Dutchess BOCES is honoring Deaf Awareness Week, held this year from May 1 to 7, with posters alerting students and staff about hearing loss and deafness, designed by second year graphic design students.
Teachers of the Deaf, including Amie Fredericks and her six BOCES colleagues, travel to schools BOCES students attend and typically, they are the only student with hearing loss in the building and often it makes them feel different from their classmates and isolated.

“With increased awareness, our hope is for our students to feel more included and accepted in their home schools,” Fredericks said.
The idea behind the project is to celebrate Deaf Awareness Week, bring awareness of hearing loss and deafness and teaching about deaf culture.
Creating awareness posters was discussed during a Hudson Valley Teachers of the Deaf Roundtable meeting and Fredericks approached graphic design instructor Steve Lawson to see if his students could assist with the project. She provided an outline of ideas and students brought them to life.
“This cross-collaboration between different departments within BOCES shows how BOCES teachers are willing to go above and beyond to support each other and students,” Fredericks said. “The teachers of the deaf are thrilled with the outcome of the posters and will be using them for years to come.”
Alexis Macina did not know much about deaf culture before agreeing to design a poster and did some additional research on the topic. Her final design focuses on two people using sign language with the words “Only 30-40% of speech is visible on the lips.” 
“It’s nice to learn more about it to be able to put information on the poster,” Macina said. “I hope more people become aware of it.”
Haley Winters’ green poster features black and white hearing aids inside a border with a headline that reads “Don’t Presume Understanding.
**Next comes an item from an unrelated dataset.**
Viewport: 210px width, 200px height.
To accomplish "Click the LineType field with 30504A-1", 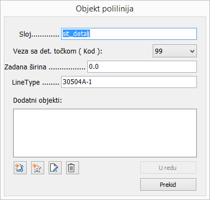I will tap(129, 82).
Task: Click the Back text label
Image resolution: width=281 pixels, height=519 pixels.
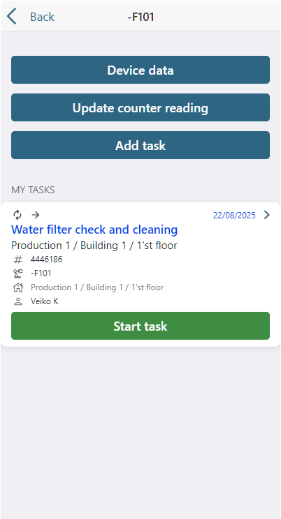Action: click(42, 17)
Hearing Does Not Equal Understanding.” It’s a statement that rings true for Winters, who is hard of hearing herself.
“Some people can get very annoyed when I ask them to repeat stuff over and over again,” Winters said. “It’s because I can’t hear them.” 
The look of hearing aids has changed over time and Winters hopes the posters help educate people on what they resemble.
“Sometimes when you look in people’s ears, it’s not an ear bud, that’s a hearing aid,” Winters said.
The posters will be displayed in schools that Fredericks and her colleagues work in throughout Dutchess County.